** START DOCUMENT SECTION **
Peeling Chicken Feet - a homesteading adventure story

I am a first generation homesteader. Well, in a way.  The skills I am learning are not new skills.  This knowledge I am soaking up about learning to grow vegetables, save seed, preserve my harvest - and raise animals for meat - are all skills my grandparents and great-grandparents definitely had.

They knew the basics of how to store root vegetables in a cellar, of how to make their own bread, and probably ... to peel chicken feet.  

But me?  Well, let me tell you my story.


We've been raising chickens since our firstborn was tiny.  Both  my husband and I had chickens growing up, so raising them for eggs was natural.  But neither of us had much chicken farming experience beyond egg production.

Once we made the decision to try and grow as much food as possible - we began to see the chickens as more than a hobby.  We wanted them to be put to use in every way.  As we learned more about soil health and composting, they became even more crucial to our homesteading success.  

Learning how to butcher our own chickens was another way to make sure we were valuing these animals.  You can read more about that process HERE.

So that is where we were last year.  We had spent a couple of years learning to butcher, process and prepare our own chicken and rabbit which we had raised.  It felt good knowing we weren't wasting anything. 

But were we?

We are big believers in home made bone broth.  We use our vegetable scraps and any leftover bones regularly.  (Here's a simple way to do it) One of the reasons bone broth is so beneficial, is because of the vitamins, minerals and gelatin that releases from the bones.  They are extremely healing to the immune system. (Read more details HERE.)
** END DOCUMENT SECTION **
> [TASK REQUIREMENTS]:
Summarize the homesteading story above in two sentences.
** START EXCERPTED DATA **
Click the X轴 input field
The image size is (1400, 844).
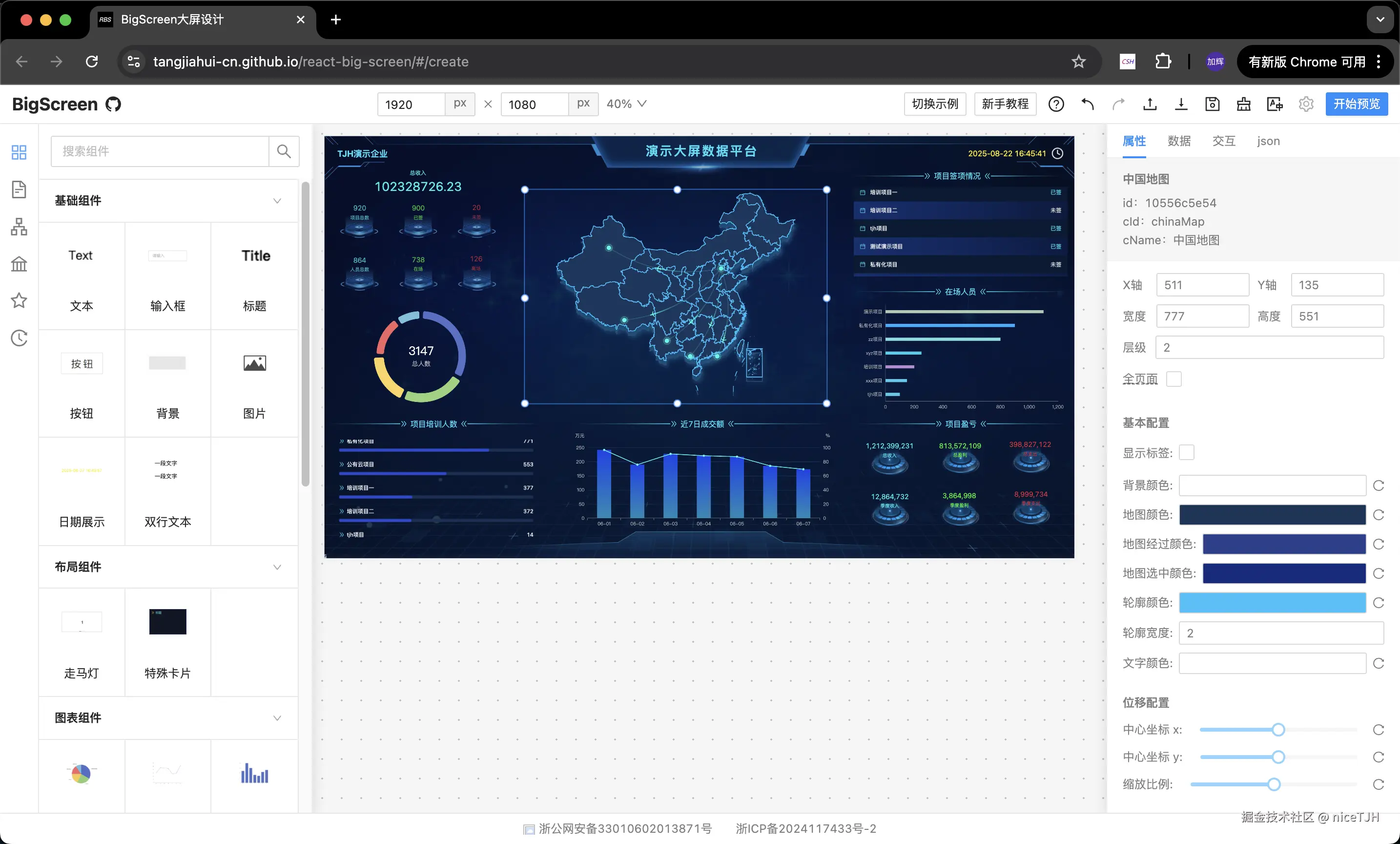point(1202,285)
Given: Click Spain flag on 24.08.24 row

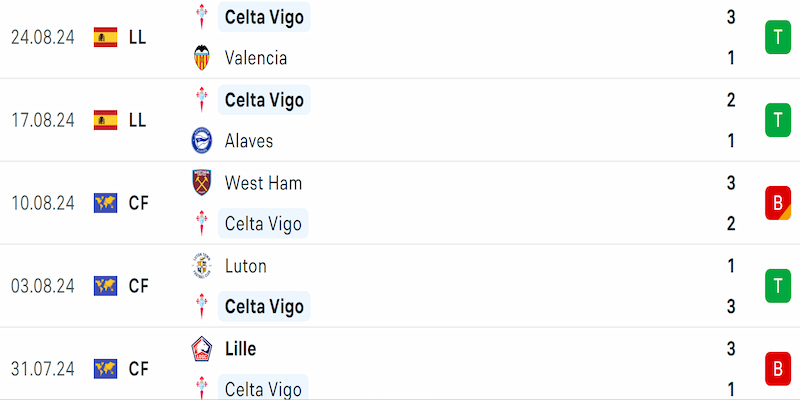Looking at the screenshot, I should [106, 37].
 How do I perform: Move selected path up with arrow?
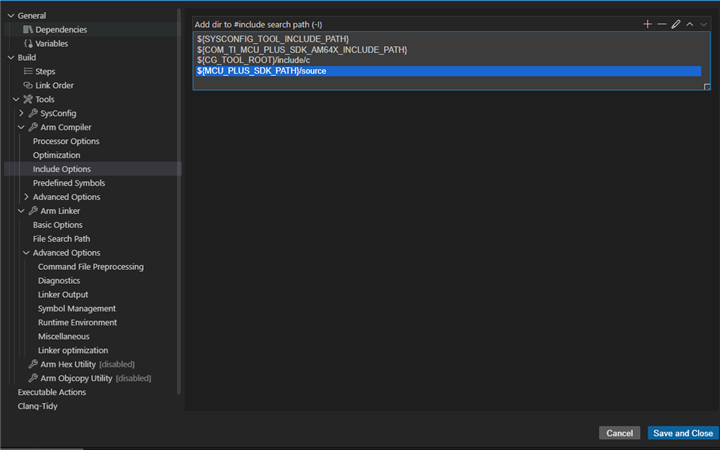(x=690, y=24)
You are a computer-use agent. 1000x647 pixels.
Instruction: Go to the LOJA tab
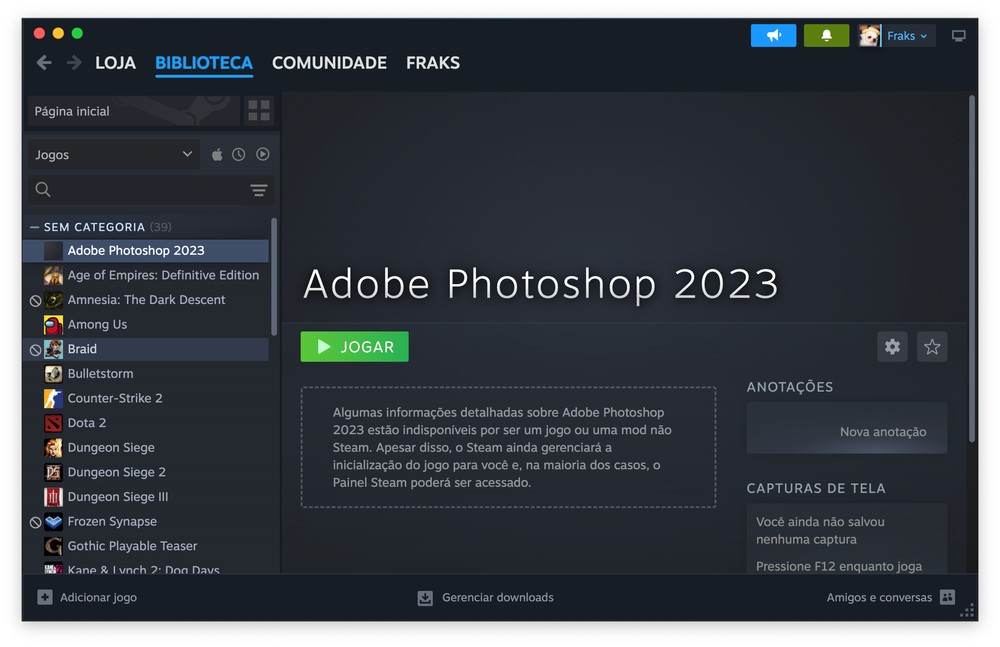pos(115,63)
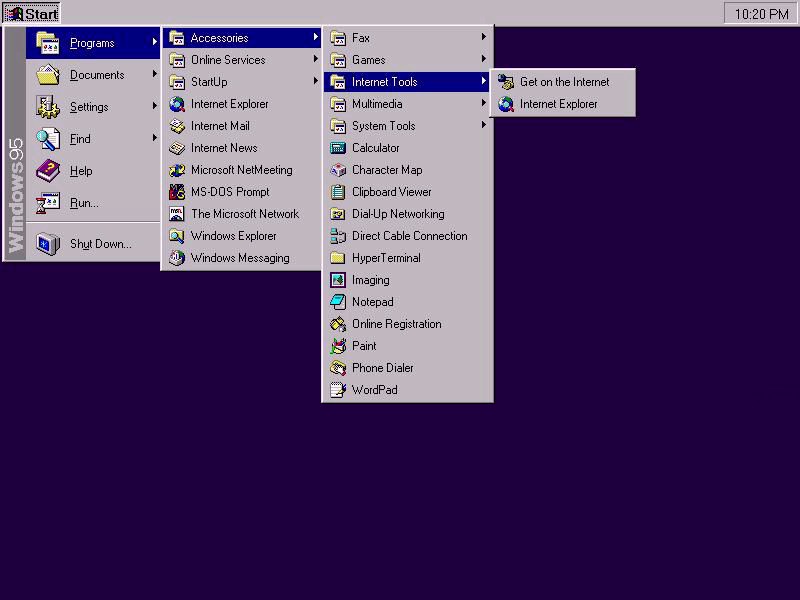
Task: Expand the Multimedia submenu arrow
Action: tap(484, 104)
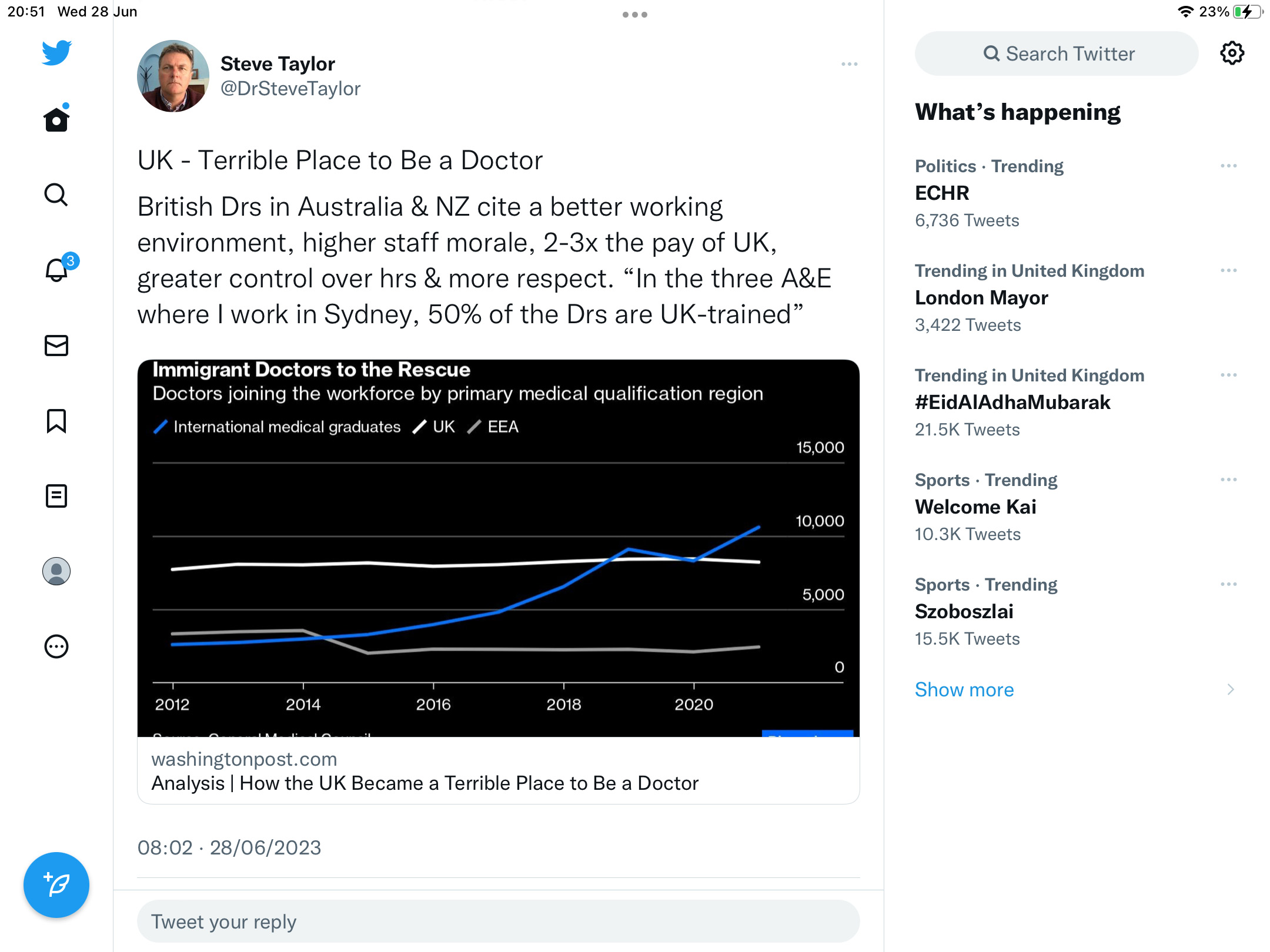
** END EXCERPTED DATA **
** START EXCERPTED DATA **
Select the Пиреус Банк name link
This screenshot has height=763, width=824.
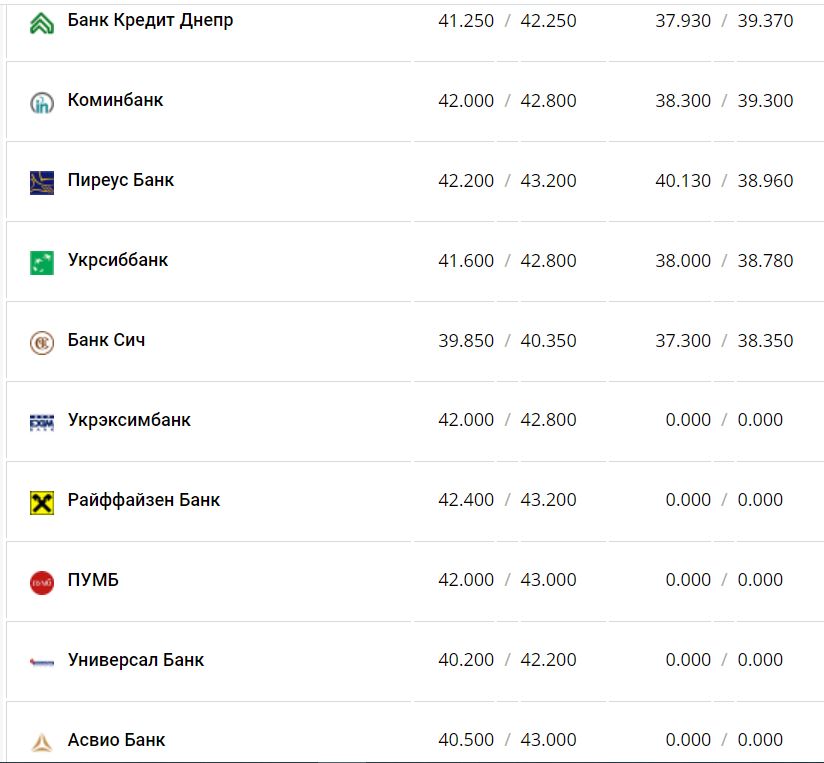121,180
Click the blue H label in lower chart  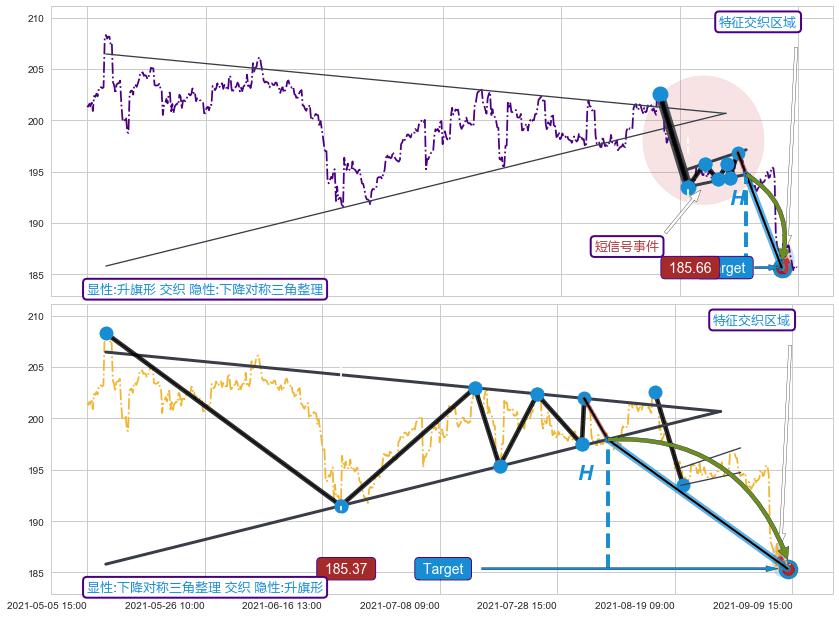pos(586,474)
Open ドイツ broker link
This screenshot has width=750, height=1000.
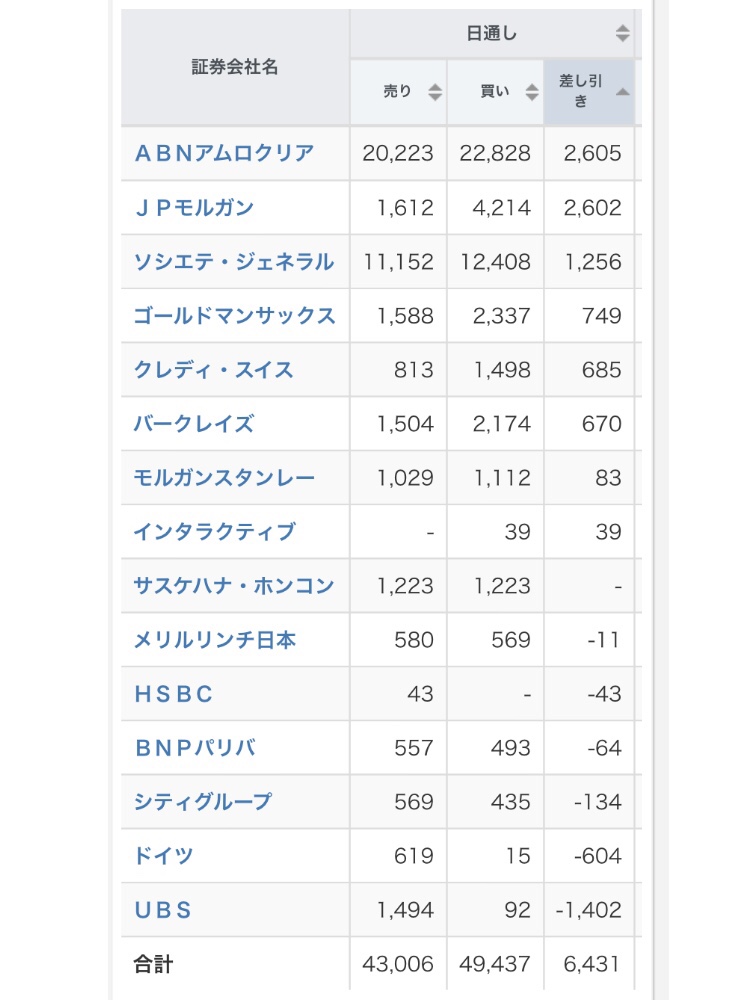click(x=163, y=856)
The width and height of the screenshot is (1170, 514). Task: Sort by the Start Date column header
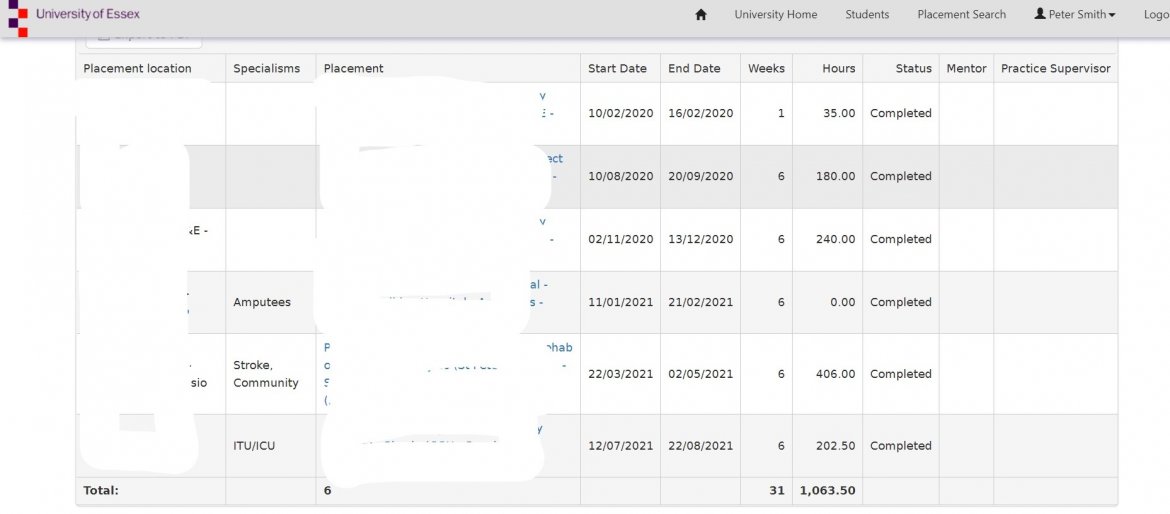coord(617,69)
** END EXCERPTED DATA **
> [TASK RESPONSE]:
The writer is a first generation homesteader, learning skills their grandparents and great-grandparents had, such as growing vegetables, saving seed, preserving the harvest and raising animals for meat. After years of keeping chickens for eggs, the writer and their husband learned to butcher and prepare their own chicken and rabbit and felt they weren't wasting anything, though the writer then questions whether that was true, noting that they regularly make bone broth from vegetable scraps and leftover bones.